» Task instructions
Please update the material from its first line through the line containing "click(x=174, y=115)", swapping "expiration year" for "expiry year" and keeping everything else the same. Leave the pictures out of your answer.
►
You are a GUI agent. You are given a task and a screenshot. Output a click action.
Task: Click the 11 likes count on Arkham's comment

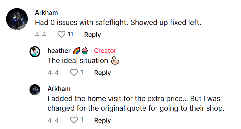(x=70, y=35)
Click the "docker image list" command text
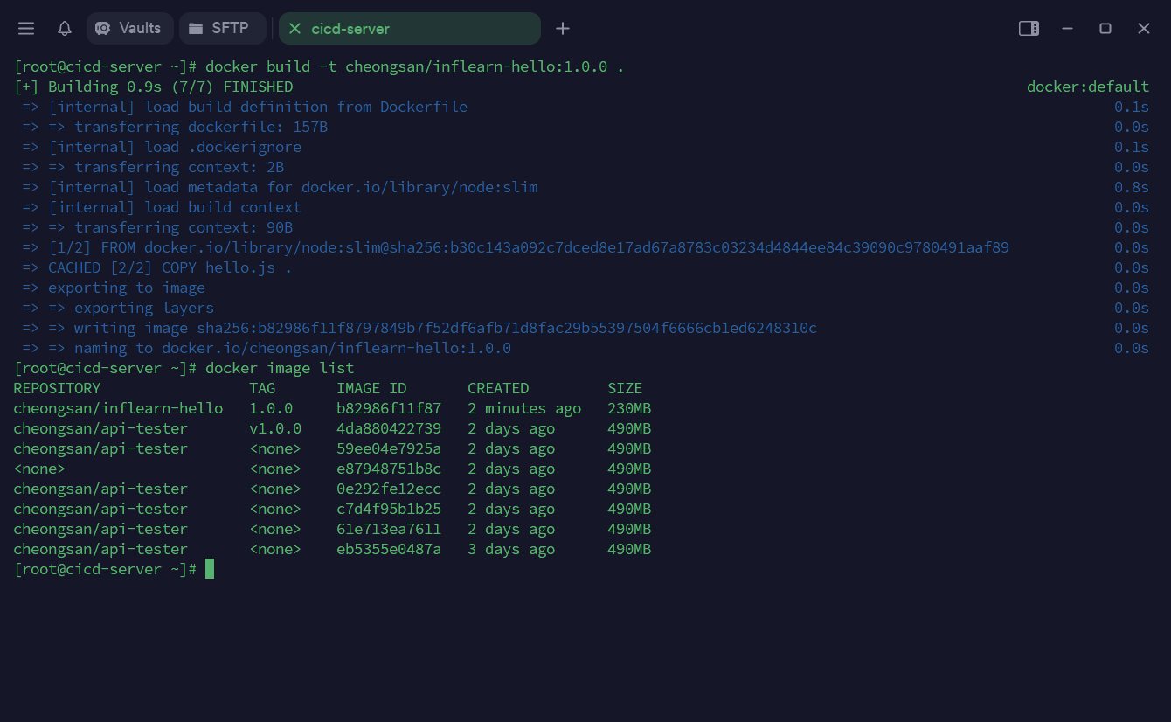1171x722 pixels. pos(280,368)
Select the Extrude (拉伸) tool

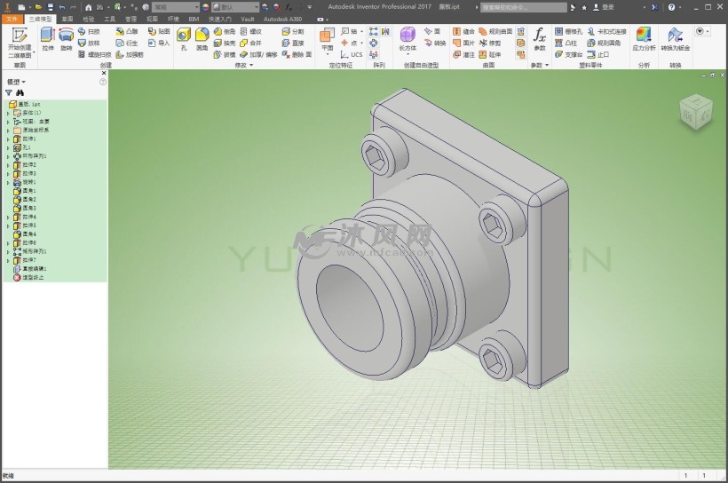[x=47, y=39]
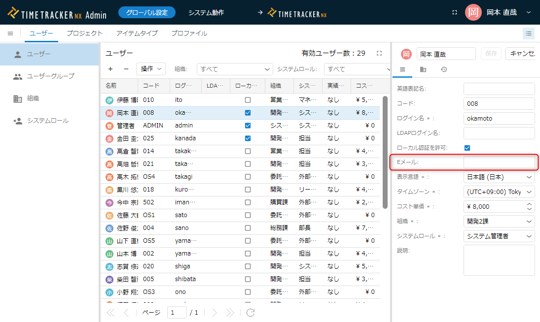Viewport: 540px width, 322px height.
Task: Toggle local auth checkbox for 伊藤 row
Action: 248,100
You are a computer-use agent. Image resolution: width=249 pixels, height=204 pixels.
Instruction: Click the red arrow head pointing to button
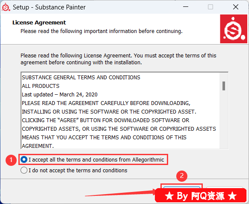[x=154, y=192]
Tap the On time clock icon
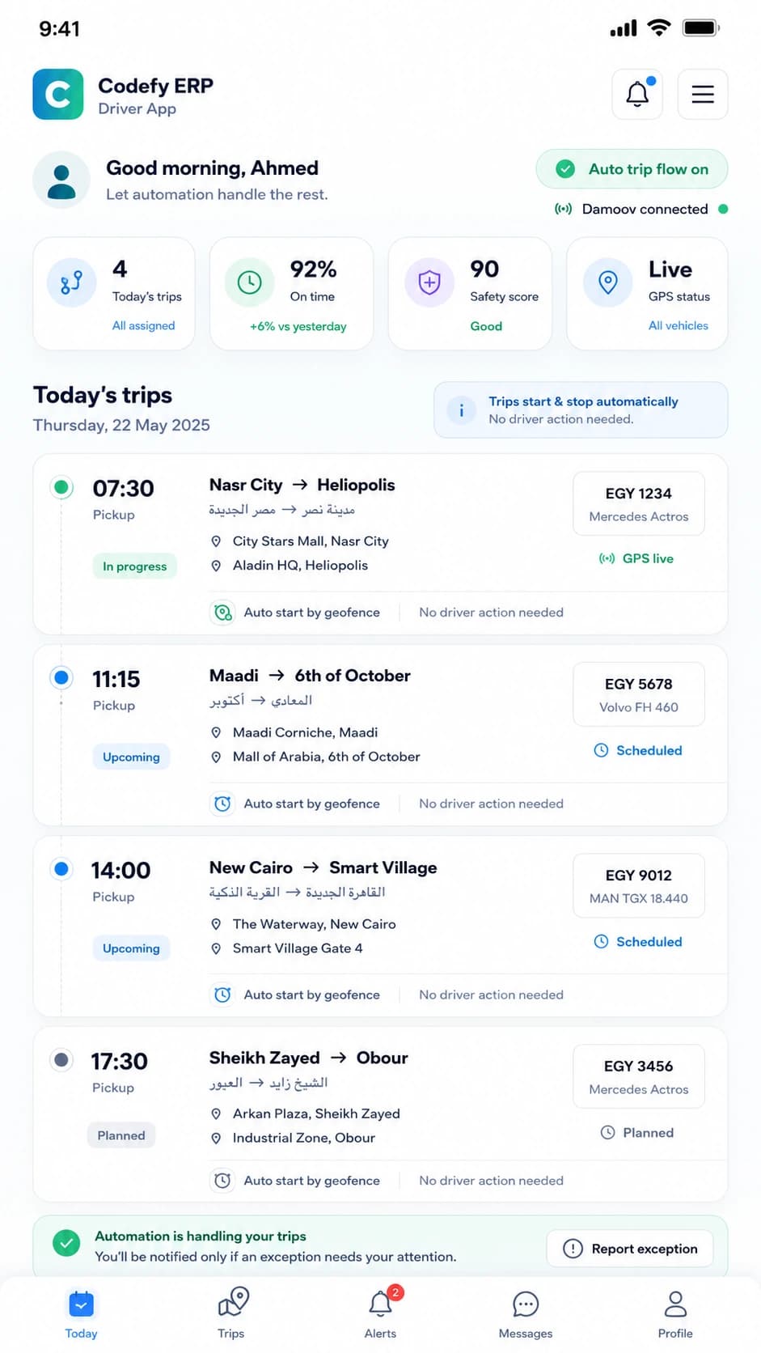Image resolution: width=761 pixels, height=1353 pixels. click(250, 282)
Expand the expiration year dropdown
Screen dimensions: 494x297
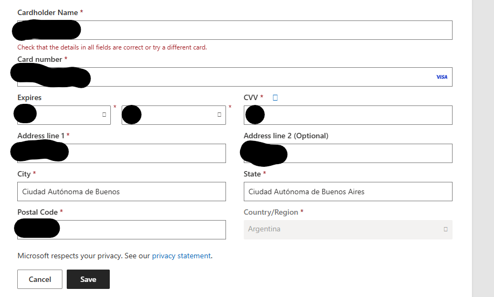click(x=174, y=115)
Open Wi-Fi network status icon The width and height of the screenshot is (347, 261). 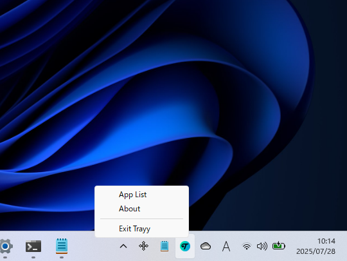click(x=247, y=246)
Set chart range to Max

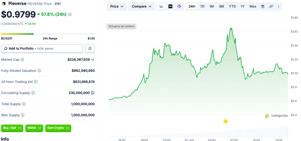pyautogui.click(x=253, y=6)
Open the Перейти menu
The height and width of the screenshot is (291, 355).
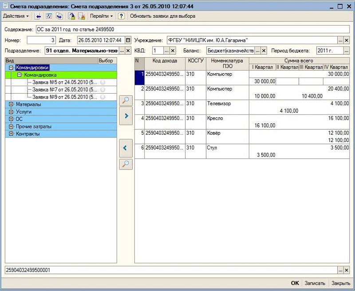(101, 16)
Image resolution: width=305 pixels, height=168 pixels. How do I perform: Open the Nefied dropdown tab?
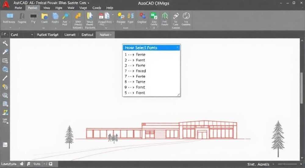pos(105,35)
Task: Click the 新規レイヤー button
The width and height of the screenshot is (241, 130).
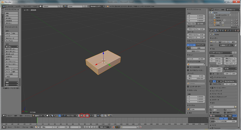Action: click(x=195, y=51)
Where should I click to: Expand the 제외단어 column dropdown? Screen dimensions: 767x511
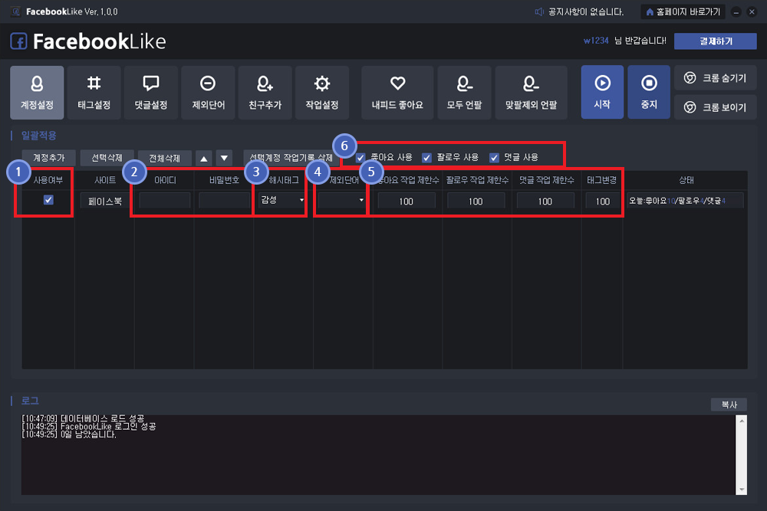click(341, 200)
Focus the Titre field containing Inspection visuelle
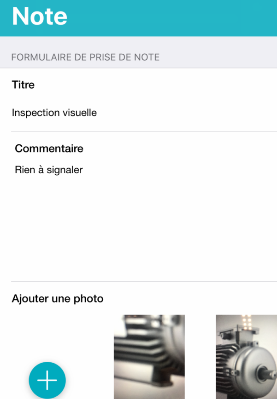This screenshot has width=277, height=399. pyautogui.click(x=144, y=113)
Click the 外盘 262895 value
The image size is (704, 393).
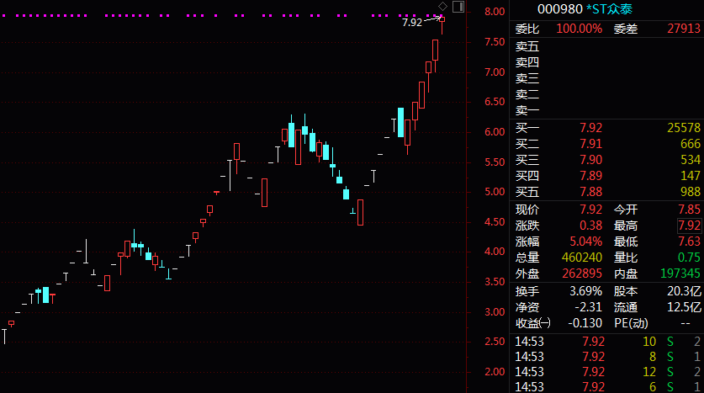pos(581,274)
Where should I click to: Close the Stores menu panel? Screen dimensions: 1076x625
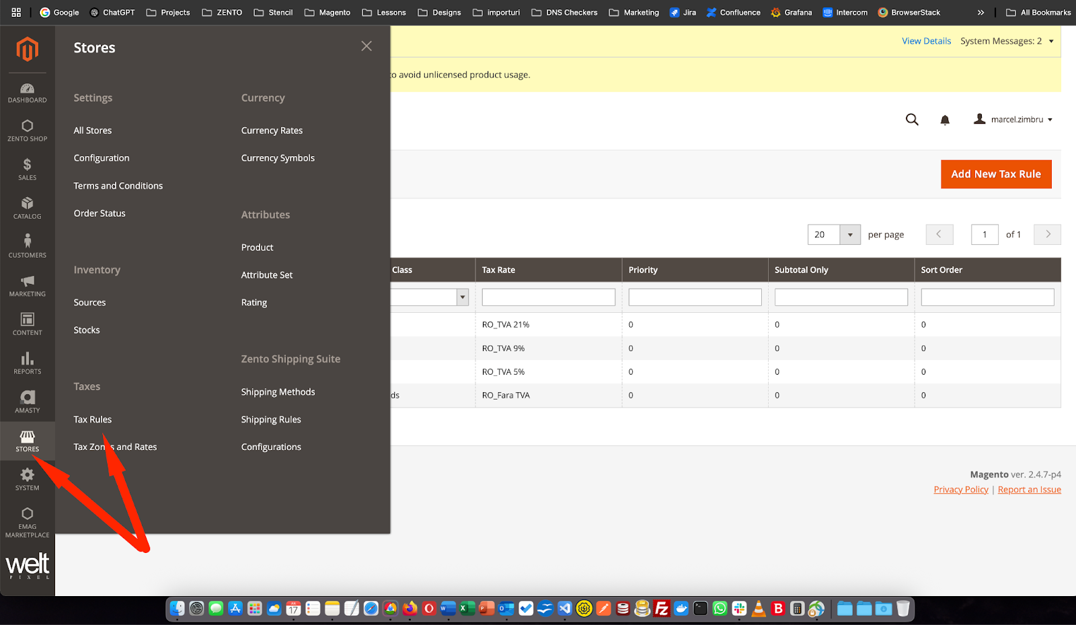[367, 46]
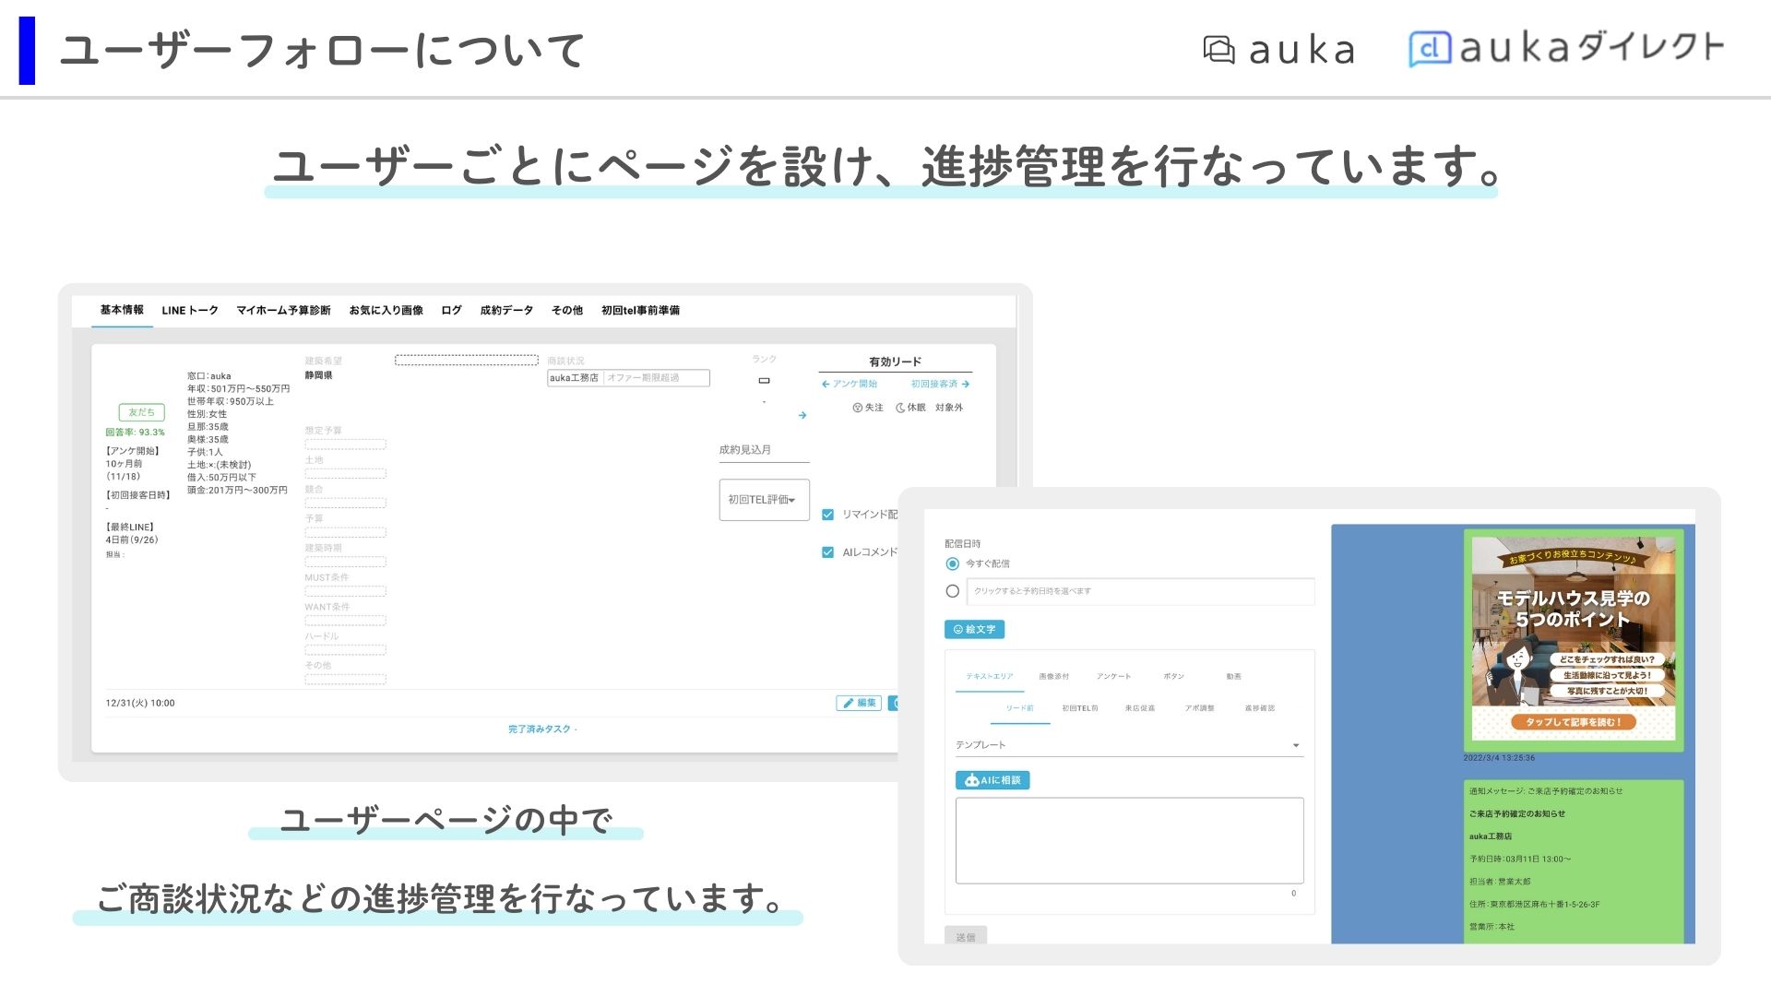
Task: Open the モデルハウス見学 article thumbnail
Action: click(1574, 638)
◄
» Full solution
You are a GUI agent. You are given a task and a screenshot. Output a click action.
Task: Click the 11 likes count on Arkham's comment

(x=70, y=35)
Click the "docker image list" command text
1171x722 pixels. pos(280,368)
Select the Extrude (拉伸) tool

[x=47, y=39]
Viewport: 540px width, 322px height.
Task: Toggle local auth checkbox for 伊藤 row
Action: 248,100
You are a computer-use agent. Image resolution: width=249 pixels, height=204 pixels.
Instruction: Click the red arrow head pointing to button
[x=154, y=192]
Tap the On time clock icon
Image resolution: width=761 pixels, height=1353 pixels. click(250, 282)
Expand the expiry year dropdown
Screen dimensions: 494x297
click(x=174, y=115)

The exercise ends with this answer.